Previous award winners share their experiences of learning, winning the award and the impact on their lives, including:
- Donna Crutcher who has gone from being a woman experiencing domestic abuse with very low self esteem and few skills, to working as a teacher and active community volunteer.
- For Julie Cummins, dismissed by her teacher at school as being ‘thick’ and a ‘failure’, learning has given her the confidence and courage to enter higher education.
- Jackie Smith’s learning has led to her involvement in local politics and turned her into a passionate and articulate advocate of disability rights.
- For Scott Cator, learning has helped him to live a happy, stable civilian life after a career in the army was brought to an abrupt end by post-traumatic stress.
- Yasmin Shaikh’s story illustrates how volunteering was a key step towards rewarding employment after learning helped her raise her sights and escape deadening work as a ‘sweat shop’ machinist.
- Paul Cano-Lopez describes how learning helped him re-evaluate, retrain and rebuild his career after the onset of arthritis brought his career as a plasterer to an untimely halt.
- Attending college gave Christine Townsley the skills and confidence to aim higher, get better jobs and run her own business.
- Learning helped Pam Haywood-Reed into a well-paid job as a development officer for an older people’s charity after years spent in low-paid jobs cleaning or working in factories.
- For Mary Gilmartin, who gained a degree at the age of 73, learning has been the key to a more engaged and active life.
- John Jellye describes how learning gave him a sense of direction, making life feel worth living and getting him into work for the first time.
- Declan MacIntyre describes how the responsibilities of becoming a dad prompted him to tackle his problems with reading and writing.
Paul Stanistreet, co-writer of On the up, said:
...these stories and short learner portraits...tell us about the power of learning to open doors, to unlock potential and to give people the confidence and resources they need to transform their lives and the lives of those around them.
“Involvement in adult learning and the recognition that an Adult Learners’ Week Award brings, can have a lasting impact on the lives of individuals and on their family and community.
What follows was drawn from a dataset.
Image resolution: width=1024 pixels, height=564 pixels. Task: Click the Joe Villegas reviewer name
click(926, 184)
What these stories and short learner portraits have in common is what they tell us about the power of learning to open doors, to unlock potential and to give people the confidence and resources they need to transform their lives and the lives of those around them.
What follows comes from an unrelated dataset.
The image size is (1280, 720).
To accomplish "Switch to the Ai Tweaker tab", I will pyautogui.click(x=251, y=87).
The stories in On the up demonstrate the richness, challenge and breadth of adults’ experiences as learners and the profound and positive effect that learning has on different aspects of life. A number of learners describe how a bad initial educational experience dented their sense of self-worth, made them think of themselves as failures or as ‘thick’. Many were failed by the education system first time around. Some were written off because they were distracted by their lives outside school; others were dismissed as stupid because they had dyslexia – establishing a pattern of exclusion which would continue for much of their lives as adults. These people deserve their second chance.
Learning gives adults another chance. It boosts their self esteem and gives them the confidence to achieve their dreams. Enthusiasm for learning, once caught, can be infectious; it opens up new aspirations and life opportunities and through sheer inspiration gives countless others the motivation and desire to follow in their footsteps.”